对花生油进行AFB1 添加实验，添加浓度为0 ng/mL、1 ng/mL、2 ng/mL、3 ng/mL、5 ng/mL，添 加AFB1 后的样品分别用竞争ELISA 法和胶体碳试纸条进行检测。比较两种方法的检测结果发现，ELISA法中除空白对照组为阴性外，添加组都为阳性。而使用试纸条检测时，添加浓度低于2 ng/mL 时为阴性；但添加量为2 ng/mL 时，T 线黑色较浅；当添加的浓度≥3 ng/mL 时，结果为阳性，试纸条的检测限虽不及ELISA，但足以检测AFB1 是否超标。

4 结论

使用现有的不同粒径的纳米碳粉制成不同浓度的胶体碳溶液，胶体碳标记AFB1 单克隆抗体经纯化后吸附于玻璃纤维素膜上，将T 线和C 线在NC膜上划好，干燥后与处理好的样品垫、有碳标抗体的结合垫、吸水纸组装成试纸条。

在进行试纸条的工艺优化时，发现胶体碳的最佳粒径为30 nm、最适浓度为0.20 g/L，0.1 mol/L 的碳酸钾溶液最佳用量为1.00 μL，浓度0.50 μg/mL的AFB1 单克隆抗体的最佳标记量为1.10 μL，检测线包被抗原最佳浓度0.20 mg/mL，质控线羊抗鼠IgG 稀释倍数为1:10，比较适合用于AFB1 胶体碳试纸条的制备。

通过检测AFB1 胶体碳免疫层析试纸条的各种性能，结果表明该试纸条的灵敏度为3 ng/mL，该试纸条对黄曲霉毒素有较好的特异性；在重复性试验中，重复性高达98%且没有出现假阴性的情况，在4℃条件下可保存至少10 个月。通过AFB1 胶体碳试纸条和ELISA 两种方法对样品进行加标试验可以发现，胶体碳试纸条的灵敏度不及ELISA，所以这也是免疫层析技术所要突破的问题。

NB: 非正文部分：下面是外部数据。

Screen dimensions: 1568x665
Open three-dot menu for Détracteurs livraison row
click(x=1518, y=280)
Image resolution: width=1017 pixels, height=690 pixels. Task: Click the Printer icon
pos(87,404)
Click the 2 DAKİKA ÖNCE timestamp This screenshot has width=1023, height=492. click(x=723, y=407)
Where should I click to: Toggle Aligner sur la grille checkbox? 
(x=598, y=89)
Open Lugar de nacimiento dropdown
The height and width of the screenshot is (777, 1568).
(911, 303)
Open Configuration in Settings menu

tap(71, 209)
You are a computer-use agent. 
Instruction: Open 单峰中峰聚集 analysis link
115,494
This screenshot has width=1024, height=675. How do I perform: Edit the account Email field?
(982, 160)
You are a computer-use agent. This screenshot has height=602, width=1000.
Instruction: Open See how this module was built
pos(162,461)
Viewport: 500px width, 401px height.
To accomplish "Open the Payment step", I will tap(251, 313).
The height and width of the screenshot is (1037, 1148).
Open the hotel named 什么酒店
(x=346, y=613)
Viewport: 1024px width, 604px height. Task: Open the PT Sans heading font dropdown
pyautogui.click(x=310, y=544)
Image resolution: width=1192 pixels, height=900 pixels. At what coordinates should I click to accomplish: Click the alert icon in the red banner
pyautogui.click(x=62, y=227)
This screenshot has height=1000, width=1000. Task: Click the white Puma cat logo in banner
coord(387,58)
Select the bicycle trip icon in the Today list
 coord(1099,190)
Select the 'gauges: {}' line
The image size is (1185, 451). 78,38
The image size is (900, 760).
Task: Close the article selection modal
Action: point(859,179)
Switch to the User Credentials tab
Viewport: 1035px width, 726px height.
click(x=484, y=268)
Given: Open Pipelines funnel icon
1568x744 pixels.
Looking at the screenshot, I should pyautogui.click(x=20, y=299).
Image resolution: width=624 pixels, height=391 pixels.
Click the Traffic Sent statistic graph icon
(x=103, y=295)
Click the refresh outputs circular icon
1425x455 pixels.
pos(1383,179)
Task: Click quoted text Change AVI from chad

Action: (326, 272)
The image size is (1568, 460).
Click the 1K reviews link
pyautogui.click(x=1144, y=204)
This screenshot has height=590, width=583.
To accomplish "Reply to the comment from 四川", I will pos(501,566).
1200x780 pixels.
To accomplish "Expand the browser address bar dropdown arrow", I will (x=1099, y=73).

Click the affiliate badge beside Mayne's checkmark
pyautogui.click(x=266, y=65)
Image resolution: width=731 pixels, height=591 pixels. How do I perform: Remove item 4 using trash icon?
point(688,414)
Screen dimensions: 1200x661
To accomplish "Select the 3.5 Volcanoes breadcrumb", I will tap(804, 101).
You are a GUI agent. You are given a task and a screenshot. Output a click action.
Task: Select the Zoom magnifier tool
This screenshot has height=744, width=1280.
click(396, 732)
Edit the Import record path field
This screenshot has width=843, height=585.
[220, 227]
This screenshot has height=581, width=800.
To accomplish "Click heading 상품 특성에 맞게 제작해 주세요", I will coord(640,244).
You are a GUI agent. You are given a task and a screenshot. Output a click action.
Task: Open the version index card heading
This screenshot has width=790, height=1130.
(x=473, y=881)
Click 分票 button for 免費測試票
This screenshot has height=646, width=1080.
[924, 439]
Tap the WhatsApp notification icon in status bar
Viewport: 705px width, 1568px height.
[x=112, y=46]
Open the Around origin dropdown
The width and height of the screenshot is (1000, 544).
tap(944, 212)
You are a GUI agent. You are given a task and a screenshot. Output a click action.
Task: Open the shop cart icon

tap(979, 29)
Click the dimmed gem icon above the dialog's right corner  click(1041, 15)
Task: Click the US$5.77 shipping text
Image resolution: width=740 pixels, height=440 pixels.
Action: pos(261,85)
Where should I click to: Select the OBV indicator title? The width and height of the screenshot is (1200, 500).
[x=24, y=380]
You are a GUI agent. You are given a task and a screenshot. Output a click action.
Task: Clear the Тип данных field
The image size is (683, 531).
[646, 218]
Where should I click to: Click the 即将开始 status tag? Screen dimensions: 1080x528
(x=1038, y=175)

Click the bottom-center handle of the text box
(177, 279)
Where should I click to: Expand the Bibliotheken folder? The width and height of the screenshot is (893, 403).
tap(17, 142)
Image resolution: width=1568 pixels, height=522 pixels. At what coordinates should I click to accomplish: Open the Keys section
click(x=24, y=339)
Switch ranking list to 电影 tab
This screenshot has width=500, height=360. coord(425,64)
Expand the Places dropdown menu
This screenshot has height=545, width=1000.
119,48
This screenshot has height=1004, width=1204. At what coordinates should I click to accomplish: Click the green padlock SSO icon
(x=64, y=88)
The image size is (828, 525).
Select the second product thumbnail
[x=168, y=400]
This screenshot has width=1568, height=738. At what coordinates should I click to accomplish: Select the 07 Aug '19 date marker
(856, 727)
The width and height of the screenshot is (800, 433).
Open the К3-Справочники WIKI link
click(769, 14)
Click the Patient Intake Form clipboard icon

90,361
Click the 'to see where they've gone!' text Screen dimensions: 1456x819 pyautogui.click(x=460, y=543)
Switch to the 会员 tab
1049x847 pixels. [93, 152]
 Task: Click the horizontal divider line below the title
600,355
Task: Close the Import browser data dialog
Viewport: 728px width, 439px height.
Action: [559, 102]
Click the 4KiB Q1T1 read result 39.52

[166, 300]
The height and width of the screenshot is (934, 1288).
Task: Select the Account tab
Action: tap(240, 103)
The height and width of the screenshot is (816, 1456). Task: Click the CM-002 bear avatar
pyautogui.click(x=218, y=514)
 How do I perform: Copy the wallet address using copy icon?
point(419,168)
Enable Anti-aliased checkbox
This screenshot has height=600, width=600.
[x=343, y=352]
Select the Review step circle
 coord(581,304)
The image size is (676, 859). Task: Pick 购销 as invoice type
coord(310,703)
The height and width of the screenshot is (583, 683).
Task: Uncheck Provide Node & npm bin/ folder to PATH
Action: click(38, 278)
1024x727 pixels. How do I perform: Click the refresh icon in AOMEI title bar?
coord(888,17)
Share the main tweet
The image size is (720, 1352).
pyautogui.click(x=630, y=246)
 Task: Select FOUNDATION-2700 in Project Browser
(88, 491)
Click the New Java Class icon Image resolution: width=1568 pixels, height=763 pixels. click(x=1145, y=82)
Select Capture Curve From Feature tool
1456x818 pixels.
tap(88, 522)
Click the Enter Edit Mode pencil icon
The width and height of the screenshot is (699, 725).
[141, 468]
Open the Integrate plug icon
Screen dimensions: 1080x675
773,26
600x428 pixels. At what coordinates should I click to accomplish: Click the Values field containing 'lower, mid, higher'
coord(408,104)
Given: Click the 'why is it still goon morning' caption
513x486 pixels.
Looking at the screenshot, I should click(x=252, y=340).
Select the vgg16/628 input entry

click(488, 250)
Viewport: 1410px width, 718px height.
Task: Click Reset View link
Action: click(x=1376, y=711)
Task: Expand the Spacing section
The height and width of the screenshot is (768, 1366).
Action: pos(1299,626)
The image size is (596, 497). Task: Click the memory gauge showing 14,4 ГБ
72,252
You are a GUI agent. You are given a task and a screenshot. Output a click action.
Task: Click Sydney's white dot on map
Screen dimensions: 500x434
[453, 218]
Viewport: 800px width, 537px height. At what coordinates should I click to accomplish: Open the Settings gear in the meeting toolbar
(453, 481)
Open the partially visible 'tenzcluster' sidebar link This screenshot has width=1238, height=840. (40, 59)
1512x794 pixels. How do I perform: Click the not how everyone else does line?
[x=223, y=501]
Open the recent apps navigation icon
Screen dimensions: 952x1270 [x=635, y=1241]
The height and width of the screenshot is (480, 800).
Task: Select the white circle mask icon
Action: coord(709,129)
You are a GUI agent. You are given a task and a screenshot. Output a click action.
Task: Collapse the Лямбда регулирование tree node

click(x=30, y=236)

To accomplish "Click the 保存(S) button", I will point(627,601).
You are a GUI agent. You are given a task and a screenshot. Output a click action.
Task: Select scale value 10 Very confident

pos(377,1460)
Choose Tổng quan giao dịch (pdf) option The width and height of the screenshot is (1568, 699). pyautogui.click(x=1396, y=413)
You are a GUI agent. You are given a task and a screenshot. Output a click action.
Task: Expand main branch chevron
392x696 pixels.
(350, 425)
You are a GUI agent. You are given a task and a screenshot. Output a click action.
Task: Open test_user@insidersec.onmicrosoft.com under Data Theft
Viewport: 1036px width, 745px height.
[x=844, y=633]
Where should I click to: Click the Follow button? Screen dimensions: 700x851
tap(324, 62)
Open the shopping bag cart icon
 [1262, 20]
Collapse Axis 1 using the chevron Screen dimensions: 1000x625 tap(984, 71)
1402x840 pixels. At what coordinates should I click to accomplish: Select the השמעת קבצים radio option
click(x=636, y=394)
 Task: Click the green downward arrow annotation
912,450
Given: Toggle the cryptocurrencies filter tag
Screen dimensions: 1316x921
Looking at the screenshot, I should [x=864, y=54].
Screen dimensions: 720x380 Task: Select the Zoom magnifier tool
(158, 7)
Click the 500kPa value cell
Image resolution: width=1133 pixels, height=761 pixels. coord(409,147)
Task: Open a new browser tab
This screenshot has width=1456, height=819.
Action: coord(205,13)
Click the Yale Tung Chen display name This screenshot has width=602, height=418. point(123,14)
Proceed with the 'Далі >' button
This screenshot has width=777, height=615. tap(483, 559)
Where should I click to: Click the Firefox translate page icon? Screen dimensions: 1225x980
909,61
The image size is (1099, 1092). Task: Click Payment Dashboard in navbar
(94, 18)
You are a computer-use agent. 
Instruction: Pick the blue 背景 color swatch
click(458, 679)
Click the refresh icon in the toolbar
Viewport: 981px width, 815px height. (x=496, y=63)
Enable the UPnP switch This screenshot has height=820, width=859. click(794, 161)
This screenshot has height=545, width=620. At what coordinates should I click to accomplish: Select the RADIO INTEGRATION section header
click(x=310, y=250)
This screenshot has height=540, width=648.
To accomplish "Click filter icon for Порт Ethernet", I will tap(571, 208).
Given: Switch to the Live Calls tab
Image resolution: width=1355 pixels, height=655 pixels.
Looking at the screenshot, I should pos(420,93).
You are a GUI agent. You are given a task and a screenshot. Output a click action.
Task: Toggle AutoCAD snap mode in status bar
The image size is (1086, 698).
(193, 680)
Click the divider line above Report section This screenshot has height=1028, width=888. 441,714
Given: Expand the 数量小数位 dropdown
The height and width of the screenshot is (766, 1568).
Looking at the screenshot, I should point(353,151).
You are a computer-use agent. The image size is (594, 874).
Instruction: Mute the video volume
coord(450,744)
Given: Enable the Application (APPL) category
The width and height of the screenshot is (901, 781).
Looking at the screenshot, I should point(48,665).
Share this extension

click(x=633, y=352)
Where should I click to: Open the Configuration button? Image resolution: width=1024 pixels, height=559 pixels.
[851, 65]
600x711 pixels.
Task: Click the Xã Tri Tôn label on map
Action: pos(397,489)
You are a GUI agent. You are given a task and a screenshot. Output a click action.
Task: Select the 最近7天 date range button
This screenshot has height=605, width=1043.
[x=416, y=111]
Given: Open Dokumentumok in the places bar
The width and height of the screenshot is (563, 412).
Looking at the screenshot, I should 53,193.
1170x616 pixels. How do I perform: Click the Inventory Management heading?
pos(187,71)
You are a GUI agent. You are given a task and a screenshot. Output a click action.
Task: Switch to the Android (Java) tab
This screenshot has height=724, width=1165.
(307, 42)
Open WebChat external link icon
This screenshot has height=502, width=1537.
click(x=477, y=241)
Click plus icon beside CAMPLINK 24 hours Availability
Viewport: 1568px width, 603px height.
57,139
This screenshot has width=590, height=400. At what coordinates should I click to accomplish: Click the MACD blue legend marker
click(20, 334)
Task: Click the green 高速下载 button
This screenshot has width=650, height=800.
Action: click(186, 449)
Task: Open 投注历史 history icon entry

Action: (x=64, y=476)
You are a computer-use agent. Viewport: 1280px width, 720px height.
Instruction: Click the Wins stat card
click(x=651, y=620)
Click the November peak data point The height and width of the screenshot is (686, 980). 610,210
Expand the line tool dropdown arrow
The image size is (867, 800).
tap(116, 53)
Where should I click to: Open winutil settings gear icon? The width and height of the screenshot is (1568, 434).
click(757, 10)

本课题研究了AFB1 胶体碳试纸条的研制方法，包括试纸条的原料选择、试纸条的组装、条件优化、性能测试等一系列步骤。得到一条比较合适AFB1 胶体碳试纸条的制备途径。并且制得的AFB1胶体碳试纸条可以快速准确的判断出食品中的AFB1 是否符合标准规定，具有很高的应用价值。